Registre-se, que o texto original deve ter sido menor do que o supra apresentado, quiçá, aumentado; porém, aplique-se a bela desculpa trazida pelo velho ditado, “Quem conta um conto aumenta um ponto” e o fato desse fato ter sido narrado tantas vezes a tantas pessoas que, quase certo, vários são os pontos que lhe foram acrescentados sem todavia lhe alterar o propósito, cerne e conteúdo de uma chacota plantada e urdida à luz de uma inocência e molecagem irresponsável e até ali sempre presente!

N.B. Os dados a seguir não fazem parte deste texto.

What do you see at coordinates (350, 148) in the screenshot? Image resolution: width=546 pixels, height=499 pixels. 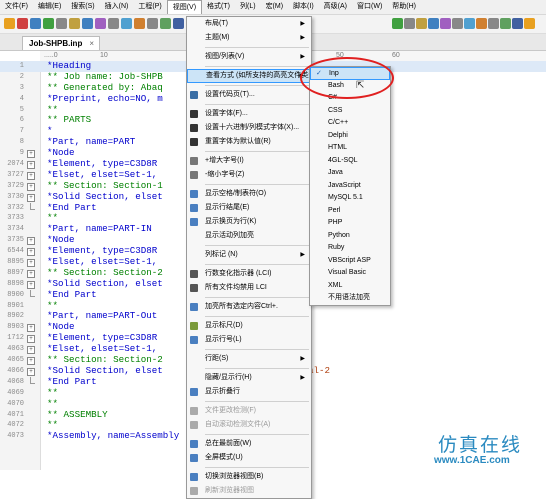 I see `syntax-option: HTML` at bounding box center [350, 148].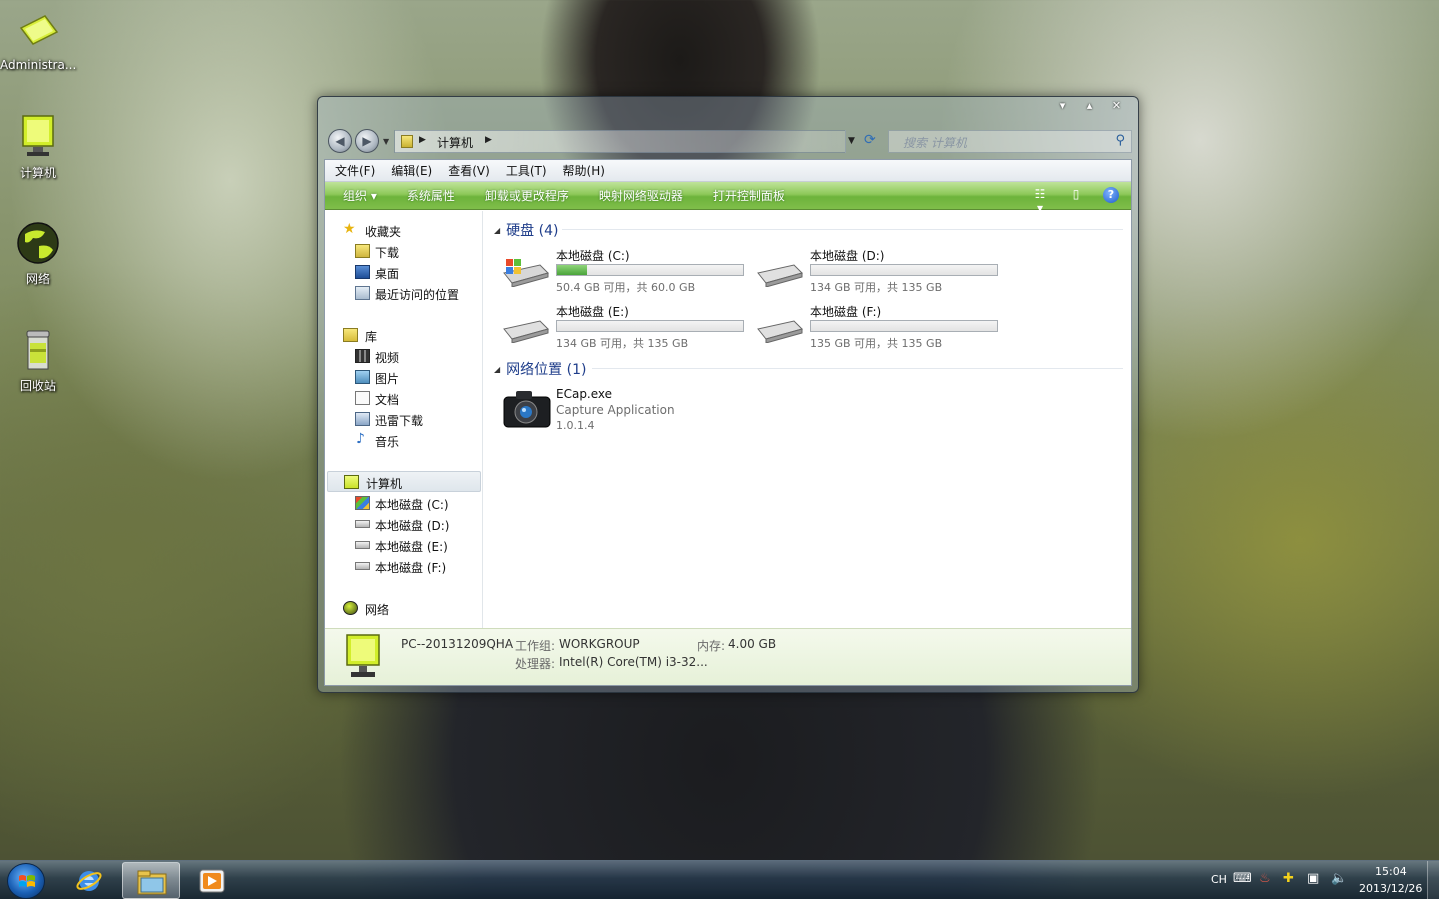  I want to click on item-description: Capture Application, so click(616, 410).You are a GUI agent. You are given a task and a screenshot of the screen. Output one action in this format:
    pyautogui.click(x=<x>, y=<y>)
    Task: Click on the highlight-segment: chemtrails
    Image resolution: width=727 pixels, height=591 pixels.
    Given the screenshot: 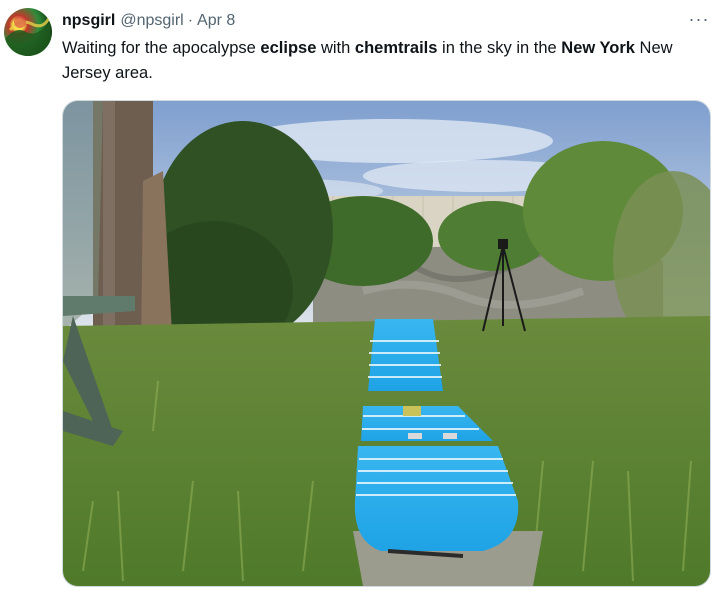 What is the action you would take?
    pyautogui.click(x=396, y=48)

Excertos das letras de * Marcianita: Esperada Marcianita/asseguram os homens de ciência que em dez anos mais tu e eu/ estaremos bem juntinhos/ e nos cantos escuros do céu falaremos de amor/Tenho tanto, te esperado/e serei o primeiro varão a chegar até onde estás/pois na terra, sou logrado/em matéria de amor eu sou sempre passado pra traz./Eu quero um broto de Marte que seja sincero/que não se pinte, nem fume, não saiba o que é rock and roll/ Marcianita, branca ou negra...

** e de Corina, Corina: Oh, oh Corina, como vai você/ Pra mim/eu quero Corina/ como vai você!/Quero te encontrar/ Seja onde for/ Minha Gatinha,/oh! oh! oh! minha Gatinha/ …

OBS: Corina, Corina foi a primeira canção que chamou a namorada de Gatinha, forma carinhosa de chamar até hoje usada (talvez em desuso) e foi incorporada pelo Moleque que usa tal forma carinhosa para chamar as mulheres de seu afeto que admira ou, como sua filha, mais que isso, ama.